Недавно в статье «Ленинград» в БСЭ, 1-е изд. (т. 36, с. 490), я нашел некоторые статистические данные, относящиеся к этому времени: население Петрограда, в тысячах равное 2500 в 1917 г., упало до 763 в 1920 г. (минимальная цифра) и 778 в 1921 г. Производство Петроградской промышленности к 1921 г. составляло 13,3% уровня ее в 1913 г. Однако научная работа в Петрограде не прерывалась, более того, в 1918—1921 гг. в Петрограде открылись новые исследовательские институты, в том числе Оптический, Физико-технический, Вычислительный, Физико-математический. Впрочем, мы об этом имели тогда более чем смутное представление.

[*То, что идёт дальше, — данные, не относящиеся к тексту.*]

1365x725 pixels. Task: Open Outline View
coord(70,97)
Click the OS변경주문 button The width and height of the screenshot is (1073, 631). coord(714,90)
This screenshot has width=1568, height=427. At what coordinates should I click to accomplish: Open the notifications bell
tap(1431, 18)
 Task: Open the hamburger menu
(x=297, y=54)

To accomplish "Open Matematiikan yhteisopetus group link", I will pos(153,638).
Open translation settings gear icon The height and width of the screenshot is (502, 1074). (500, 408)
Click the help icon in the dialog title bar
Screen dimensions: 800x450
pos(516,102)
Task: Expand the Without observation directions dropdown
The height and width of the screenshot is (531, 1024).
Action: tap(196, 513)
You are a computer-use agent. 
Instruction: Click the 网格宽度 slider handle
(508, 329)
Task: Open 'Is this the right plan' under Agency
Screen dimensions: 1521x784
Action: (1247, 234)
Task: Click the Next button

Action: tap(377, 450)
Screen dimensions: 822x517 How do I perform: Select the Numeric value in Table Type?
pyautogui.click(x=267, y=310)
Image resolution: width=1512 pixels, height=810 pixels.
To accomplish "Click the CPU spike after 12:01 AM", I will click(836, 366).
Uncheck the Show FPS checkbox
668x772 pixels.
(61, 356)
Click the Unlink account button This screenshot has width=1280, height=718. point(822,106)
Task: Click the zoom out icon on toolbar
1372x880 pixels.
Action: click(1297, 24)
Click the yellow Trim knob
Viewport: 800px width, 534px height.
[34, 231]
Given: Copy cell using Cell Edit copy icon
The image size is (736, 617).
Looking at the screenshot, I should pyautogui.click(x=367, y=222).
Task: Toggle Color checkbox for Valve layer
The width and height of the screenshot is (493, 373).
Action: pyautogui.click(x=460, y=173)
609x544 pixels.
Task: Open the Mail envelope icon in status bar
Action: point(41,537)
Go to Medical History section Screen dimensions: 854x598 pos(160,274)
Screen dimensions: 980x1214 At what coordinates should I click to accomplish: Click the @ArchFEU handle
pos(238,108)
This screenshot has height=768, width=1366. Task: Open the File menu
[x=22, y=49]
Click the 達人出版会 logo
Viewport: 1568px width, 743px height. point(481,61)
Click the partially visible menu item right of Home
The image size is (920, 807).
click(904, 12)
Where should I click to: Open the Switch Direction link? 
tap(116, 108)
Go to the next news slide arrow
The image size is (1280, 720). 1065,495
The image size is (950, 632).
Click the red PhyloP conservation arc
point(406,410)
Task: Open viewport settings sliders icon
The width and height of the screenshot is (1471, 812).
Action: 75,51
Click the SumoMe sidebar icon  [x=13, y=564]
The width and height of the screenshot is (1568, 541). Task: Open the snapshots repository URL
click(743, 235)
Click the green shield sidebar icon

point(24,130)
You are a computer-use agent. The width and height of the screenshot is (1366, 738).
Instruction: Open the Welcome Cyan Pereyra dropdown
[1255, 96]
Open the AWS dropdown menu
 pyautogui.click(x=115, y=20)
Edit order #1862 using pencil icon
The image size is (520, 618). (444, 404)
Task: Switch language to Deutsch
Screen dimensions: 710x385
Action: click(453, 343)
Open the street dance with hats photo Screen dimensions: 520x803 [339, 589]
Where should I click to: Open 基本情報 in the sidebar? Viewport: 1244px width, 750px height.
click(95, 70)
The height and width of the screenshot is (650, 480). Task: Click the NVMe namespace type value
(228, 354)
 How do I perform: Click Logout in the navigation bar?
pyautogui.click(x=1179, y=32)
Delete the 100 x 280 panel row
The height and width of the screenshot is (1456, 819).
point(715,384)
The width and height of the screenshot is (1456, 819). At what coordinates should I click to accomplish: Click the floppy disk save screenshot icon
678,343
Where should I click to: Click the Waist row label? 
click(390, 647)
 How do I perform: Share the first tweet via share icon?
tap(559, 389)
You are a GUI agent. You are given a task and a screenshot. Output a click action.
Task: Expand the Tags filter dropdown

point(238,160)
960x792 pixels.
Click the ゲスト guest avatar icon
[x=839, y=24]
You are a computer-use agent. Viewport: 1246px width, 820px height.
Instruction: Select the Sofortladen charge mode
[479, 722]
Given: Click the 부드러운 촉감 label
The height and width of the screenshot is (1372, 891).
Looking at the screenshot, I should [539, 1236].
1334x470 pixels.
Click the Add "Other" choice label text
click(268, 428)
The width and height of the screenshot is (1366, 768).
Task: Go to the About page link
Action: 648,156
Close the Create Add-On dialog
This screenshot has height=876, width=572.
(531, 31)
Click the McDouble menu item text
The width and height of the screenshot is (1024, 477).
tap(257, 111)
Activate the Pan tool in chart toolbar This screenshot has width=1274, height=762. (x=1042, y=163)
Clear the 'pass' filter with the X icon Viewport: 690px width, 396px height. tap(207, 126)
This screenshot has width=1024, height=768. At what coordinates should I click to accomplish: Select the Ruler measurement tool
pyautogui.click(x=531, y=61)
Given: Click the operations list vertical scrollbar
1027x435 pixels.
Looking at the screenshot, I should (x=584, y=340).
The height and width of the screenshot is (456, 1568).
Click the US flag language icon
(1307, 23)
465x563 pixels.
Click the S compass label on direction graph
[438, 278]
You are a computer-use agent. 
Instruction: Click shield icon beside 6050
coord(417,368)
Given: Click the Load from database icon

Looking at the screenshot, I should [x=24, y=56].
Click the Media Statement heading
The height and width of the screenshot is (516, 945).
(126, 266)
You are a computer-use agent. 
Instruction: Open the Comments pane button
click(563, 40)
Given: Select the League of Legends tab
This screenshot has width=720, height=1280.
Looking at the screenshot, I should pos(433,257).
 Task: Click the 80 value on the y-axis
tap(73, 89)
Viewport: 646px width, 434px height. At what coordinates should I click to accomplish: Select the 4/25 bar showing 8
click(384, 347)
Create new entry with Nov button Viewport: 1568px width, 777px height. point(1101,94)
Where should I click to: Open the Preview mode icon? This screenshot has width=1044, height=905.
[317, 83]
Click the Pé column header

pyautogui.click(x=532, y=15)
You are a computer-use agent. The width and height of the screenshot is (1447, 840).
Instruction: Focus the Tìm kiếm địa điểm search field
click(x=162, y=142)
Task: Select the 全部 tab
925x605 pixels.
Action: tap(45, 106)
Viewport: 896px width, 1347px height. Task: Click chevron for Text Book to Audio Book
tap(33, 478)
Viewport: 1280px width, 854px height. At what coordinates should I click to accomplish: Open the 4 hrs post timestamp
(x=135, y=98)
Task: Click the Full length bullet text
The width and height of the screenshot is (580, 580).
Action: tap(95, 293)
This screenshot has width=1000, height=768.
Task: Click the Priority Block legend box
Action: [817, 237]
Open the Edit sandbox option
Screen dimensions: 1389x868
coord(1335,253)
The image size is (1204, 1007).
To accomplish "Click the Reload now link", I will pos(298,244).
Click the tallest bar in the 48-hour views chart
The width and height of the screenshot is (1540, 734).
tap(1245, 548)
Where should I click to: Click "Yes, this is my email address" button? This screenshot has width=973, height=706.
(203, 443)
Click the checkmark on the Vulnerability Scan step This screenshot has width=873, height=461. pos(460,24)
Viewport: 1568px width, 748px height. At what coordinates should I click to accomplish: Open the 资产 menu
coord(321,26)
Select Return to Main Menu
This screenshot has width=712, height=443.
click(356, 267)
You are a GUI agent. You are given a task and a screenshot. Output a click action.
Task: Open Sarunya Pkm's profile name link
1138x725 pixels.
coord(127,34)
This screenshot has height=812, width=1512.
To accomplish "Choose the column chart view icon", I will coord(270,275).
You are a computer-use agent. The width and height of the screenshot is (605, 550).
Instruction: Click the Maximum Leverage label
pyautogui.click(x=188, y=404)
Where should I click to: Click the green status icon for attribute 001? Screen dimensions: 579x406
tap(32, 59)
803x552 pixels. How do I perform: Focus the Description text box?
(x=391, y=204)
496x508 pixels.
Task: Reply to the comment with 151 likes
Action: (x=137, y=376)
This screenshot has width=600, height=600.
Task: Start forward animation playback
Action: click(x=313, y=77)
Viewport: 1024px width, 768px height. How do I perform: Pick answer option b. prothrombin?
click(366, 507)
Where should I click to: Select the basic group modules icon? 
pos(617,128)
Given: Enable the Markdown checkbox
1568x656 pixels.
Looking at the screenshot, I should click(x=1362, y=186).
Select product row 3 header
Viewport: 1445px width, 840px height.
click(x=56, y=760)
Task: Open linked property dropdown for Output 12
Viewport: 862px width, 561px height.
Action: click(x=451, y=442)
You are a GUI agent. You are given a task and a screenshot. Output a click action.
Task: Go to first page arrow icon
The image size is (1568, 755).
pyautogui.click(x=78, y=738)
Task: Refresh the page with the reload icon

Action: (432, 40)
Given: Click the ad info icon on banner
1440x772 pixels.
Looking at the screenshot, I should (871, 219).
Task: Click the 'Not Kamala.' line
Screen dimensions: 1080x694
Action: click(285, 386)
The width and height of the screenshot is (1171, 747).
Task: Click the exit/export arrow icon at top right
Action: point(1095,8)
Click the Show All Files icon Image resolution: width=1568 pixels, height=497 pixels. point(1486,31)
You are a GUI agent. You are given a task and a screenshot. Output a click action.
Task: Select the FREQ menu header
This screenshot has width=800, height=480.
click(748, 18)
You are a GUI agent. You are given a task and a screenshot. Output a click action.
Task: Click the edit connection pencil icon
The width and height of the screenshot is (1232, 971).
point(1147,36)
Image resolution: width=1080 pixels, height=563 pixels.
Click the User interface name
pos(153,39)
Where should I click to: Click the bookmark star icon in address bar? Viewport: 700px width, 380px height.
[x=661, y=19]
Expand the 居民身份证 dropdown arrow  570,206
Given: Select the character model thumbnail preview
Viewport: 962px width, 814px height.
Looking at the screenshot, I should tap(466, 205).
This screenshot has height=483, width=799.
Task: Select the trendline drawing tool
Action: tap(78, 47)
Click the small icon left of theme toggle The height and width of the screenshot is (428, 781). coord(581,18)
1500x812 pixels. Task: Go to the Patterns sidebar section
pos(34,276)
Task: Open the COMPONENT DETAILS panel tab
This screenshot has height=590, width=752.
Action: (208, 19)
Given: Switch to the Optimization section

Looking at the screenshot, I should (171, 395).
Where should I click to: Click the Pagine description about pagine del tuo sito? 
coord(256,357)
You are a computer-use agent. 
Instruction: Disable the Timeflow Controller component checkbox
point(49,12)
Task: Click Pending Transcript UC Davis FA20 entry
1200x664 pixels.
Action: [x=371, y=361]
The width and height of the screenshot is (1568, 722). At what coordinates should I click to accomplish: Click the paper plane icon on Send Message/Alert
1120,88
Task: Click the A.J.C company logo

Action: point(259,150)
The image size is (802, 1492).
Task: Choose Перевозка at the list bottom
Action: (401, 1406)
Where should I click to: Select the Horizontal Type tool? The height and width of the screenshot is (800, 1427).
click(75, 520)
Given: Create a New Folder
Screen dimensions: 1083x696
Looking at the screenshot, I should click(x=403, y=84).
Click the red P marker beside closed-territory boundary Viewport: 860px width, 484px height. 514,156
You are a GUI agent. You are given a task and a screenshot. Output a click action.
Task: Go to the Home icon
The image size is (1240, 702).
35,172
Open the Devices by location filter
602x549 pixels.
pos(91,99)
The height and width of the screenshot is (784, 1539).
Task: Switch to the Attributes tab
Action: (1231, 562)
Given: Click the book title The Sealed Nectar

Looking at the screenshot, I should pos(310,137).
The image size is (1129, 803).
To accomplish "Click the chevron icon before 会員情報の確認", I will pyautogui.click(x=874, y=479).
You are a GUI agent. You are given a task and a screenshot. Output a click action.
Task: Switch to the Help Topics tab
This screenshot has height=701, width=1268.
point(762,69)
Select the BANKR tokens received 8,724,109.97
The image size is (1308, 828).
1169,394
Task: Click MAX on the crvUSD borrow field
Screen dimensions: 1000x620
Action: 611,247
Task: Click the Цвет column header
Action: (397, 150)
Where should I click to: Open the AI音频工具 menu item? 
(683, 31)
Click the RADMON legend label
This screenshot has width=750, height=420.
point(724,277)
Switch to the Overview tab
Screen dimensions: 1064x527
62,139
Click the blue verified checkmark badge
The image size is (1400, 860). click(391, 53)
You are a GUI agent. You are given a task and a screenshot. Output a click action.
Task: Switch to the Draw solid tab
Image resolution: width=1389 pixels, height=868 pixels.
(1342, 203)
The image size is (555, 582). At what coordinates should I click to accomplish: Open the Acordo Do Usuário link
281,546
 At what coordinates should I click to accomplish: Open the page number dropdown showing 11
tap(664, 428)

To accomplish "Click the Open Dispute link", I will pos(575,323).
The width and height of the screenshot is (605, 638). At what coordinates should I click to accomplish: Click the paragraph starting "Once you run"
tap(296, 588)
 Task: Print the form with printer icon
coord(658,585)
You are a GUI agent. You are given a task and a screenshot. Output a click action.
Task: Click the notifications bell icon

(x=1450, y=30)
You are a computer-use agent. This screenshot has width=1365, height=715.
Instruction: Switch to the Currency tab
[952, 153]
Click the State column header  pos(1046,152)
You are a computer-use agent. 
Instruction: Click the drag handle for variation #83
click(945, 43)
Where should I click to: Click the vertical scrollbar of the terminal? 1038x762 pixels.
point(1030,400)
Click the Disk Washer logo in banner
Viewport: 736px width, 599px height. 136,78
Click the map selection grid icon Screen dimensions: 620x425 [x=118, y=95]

В июне 1921 г. исполнилось 100 лет со дня рождения великого математика, основателя Петербургской математической школы П. Л. Чебышёва. Тогда был еще жив один из крупнейших представителей Петербургской школы и прямых учеников П. Л. Чебышёва — А. А. Марков. По его инициативе Академия наук решила отметить столетний юбилей со дня рождения П. Л. Чебышёва. Приглашение принять участие в юбилее, естественно, было послано Московскому университету — alma mater П. Л. Чебышёва — и Московскому математическому обществу, членом-учредителем которого он был. В тогдашних условиях такое приглашение носило платонический характер. Но в «Лузитании» возникло спонтанное решение ехать в Петроград. Как-то Николай Николаевич Лузин совершал прогулку, окруженный, как обычно, свитой учеников и поклонников. Обсуждался вопрос о поездке в Петроград. Сразу выяснилось, что коллективная поездка в тогдашних условиях возможна лишь, если удастся исхлопотать отдельный вагон. На энергичного Владимира Николаевича Вениаминова была возложена задача добиться специального вагона для поездки в Петроград — он работал в Путейском институте и имел нужные связи. Хорошо бы заручиться поддержкой Отто Юльевича Шмидта. Вот удача — навстречу идет сам Отто Юльевич под руку с какой-то дамой. Тут же он был окружен лузитанцами, наперебой рассказывавшими о предполагаемой поездке и о необходимости получить вагон. Отто Юльевич согласился оказать содействие. «Последний эпсилон личной жизни отнимаем у государственного человека»,— вздохнул Лузин. «Я вижу его каждый день с этим эпсилоном»,—успокоил его Сеня Ковнер.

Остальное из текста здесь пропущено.